For Christmas a year ago, Jan sent me 12 t-shirts, each bearing a different sassy phrase:  “I am currently away from my office”, “Teamwork means a bunch of people doing what I say”, “Sarcasm, just another service I offer.”  When I joined Sister’s Health Club last March, I wore a different shirt each of my first twelve workouts.  The other women at the club said they couldn’t wait each morning to see what my shirt would say, and their curiousity and enjoyment broke the ice and helped us develop a sense of comaraderie.  No one knew what to say the day I wore my personal favorite — “Egrets…I’ve had a few…”

In January, when Jan sent the package I wrote about, she was already well into her fight with cancer.   That she took the time to encourage me when she was feeling so ill meant a great deal.  In February and early March, I received several small packages, each containing items Jan was passing on to me: a book of poetry, napkins with a humorous theme, a favorite quote that had been hanging on the wall in her office.  While it is true that Jan, like all of us, had her idiosynchrasies and flaws, what I have come back to again and again is one characteristic that will stick with me:  Jan was fiercely generous.  

Tonight, those who were close to Jan are, I imagine, feeling many things.  My heart goes out to them.  What I am feeling is gratitude for the many generous gifts Jan brought to the lives of those around her, including mine.  May we all discover this fierce generosity within our own hearts!

Growth

I shocked my parents on Saturday by telling them I had been in my yard…doing yardwork.  Perhaps more than anything else I’ve told them about recent changes in my life, this one fact had the effect of solidifying their belief that something transformational has occurred. (OK, maybe I’m exaggerating a little for effect, but I know it blew them away!)

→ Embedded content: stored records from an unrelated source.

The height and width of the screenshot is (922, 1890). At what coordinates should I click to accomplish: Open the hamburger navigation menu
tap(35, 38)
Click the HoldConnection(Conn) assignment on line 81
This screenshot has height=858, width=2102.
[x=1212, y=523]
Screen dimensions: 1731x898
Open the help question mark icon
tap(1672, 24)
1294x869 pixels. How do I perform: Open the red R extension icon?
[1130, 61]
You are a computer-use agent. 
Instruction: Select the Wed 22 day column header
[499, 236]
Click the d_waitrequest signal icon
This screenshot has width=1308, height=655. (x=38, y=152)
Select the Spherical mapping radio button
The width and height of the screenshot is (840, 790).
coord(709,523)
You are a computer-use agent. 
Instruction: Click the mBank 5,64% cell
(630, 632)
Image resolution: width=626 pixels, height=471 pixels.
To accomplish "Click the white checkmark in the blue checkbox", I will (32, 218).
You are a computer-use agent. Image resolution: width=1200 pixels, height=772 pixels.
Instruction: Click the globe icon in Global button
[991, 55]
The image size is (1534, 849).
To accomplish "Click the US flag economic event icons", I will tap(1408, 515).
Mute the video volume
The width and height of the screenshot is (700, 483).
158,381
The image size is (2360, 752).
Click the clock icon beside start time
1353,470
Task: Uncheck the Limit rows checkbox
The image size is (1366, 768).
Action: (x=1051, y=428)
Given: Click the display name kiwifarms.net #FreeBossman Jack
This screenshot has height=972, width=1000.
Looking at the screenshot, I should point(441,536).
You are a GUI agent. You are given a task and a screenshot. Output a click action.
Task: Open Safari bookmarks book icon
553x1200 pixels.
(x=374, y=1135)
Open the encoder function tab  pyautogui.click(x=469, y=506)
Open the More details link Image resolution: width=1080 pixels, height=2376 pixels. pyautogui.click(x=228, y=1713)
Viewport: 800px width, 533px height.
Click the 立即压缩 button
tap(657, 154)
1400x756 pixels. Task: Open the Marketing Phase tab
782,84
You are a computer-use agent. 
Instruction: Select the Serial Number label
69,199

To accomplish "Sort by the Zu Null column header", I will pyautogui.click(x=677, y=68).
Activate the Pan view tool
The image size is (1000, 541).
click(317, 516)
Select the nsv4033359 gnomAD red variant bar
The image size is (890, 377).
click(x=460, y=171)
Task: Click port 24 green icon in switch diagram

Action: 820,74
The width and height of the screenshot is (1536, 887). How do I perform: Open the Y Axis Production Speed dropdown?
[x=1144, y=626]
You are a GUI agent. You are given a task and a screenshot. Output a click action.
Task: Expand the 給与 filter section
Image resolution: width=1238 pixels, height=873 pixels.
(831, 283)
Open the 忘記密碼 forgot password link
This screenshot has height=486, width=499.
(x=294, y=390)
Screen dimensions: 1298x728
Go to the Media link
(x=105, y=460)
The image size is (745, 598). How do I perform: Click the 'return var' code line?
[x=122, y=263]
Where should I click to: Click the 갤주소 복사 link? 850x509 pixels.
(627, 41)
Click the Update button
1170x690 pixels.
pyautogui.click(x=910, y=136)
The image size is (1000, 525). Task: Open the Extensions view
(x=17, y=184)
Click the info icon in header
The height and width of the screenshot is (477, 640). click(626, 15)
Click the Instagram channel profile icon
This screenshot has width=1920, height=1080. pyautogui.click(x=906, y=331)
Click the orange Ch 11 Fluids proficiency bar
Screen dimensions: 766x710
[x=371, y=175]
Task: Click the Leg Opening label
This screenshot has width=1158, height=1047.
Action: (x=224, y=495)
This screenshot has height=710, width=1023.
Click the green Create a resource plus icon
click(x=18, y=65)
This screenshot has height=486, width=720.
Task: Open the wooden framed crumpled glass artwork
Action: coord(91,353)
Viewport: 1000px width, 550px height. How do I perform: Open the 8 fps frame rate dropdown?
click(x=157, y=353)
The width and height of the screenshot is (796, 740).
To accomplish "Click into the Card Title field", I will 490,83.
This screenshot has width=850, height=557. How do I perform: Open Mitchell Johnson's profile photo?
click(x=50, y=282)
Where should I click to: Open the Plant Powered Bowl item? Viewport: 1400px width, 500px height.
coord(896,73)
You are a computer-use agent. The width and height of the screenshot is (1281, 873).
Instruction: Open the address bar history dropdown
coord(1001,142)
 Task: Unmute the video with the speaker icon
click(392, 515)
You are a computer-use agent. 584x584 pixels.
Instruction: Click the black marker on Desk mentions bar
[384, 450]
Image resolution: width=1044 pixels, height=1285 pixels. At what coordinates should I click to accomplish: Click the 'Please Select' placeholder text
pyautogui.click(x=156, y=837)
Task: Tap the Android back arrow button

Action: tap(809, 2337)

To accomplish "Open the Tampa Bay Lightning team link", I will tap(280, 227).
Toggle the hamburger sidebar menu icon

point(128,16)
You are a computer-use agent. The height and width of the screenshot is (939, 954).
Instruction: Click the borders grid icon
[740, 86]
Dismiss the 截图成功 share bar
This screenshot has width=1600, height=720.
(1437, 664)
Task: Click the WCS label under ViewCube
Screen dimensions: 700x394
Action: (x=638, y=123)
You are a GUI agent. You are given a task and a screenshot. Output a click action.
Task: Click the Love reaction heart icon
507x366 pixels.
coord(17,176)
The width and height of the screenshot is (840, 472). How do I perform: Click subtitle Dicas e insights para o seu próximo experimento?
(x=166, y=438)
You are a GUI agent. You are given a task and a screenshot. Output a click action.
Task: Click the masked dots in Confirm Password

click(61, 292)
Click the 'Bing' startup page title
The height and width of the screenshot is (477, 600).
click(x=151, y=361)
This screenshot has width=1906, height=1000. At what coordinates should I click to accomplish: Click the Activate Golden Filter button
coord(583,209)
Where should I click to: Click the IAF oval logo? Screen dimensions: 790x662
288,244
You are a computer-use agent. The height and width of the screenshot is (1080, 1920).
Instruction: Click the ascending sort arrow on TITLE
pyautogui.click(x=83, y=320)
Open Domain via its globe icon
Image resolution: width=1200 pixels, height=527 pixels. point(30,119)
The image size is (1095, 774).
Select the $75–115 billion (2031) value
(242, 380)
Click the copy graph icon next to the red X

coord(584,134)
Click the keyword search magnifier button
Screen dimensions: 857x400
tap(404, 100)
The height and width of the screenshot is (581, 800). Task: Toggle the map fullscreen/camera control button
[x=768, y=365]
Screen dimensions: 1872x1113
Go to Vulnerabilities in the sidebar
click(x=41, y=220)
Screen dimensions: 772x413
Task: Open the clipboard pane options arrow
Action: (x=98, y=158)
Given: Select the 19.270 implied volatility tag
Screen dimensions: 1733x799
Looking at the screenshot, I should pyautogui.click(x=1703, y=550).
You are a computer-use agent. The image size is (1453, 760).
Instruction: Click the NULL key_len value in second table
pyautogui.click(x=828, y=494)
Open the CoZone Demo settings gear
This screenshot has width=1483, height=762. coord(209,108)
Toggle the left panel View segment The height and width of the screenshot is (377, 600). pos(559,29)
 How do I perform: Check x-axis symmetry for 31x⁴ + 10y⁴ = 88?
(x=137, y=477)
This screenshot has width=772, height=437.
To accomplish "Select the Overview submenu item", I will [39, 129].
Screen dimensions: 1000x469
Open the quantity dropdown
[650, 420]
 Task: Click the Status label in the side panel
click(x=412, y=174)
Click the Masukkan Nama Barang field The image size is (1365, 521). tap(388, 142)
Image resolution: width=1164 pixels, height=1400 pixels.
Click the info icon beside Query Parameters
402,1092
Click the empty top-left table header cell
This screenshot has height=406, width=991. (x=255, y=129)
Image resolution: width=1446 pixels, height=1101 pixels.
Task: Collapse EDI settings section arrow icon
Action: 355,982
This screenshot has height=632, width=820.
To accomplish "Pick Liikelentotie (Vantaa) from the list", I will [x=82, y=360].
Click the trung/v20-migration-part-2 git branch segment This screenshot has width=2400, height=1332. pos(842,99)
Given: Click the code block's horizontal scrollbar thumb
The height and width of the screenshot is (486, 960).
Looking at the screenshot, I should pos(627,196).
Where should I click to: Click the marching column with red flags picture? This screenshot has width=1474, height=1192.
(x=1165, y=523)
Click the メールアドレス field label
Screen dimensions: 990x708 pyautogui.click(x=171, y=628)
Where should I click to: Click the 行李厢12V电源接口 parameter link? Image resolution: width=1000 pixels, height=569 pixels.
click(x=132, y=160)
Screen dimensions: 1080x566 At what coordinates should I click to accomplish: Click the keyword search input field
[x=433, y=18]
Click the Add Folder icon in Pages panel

When I decided to get busy in the yard, I suddenly realized I had neither tools (not even a rake!) nor knowledge of what to do.  My trip to Ace Hardware was an adventure, and the salesman refrained from laughing (much) when I explained that I wasn’t even sure what I would need first.  I left, the proud owner of a rake, a claw-thingy, a trowel, a sturdy pair of clippers and work gloves.  Later, after two hours of bending and squatting, my quads and glutes were complaining but the “yardie” was full and ready for its maiden voyage to the curb.  I was full of the satisfaction of hard work as I sat in the sun and dialed my parents’ number.

This morning, as I stand at the french doors in my dining room and look at the half-cleared plant bed bordering my patio, I can see several inches of new growth on the hostas and the various bulbs which, until Saturday, had been obscured and choked by approximately three years worth of detritus. In some ways, I feel like the plants surrounding my patio, putting tender new leaves and buds into the open for the first time. 

People and plants.  We thrive best when we are able to clear away debris from the past and lift our faces toward the sun of a new day.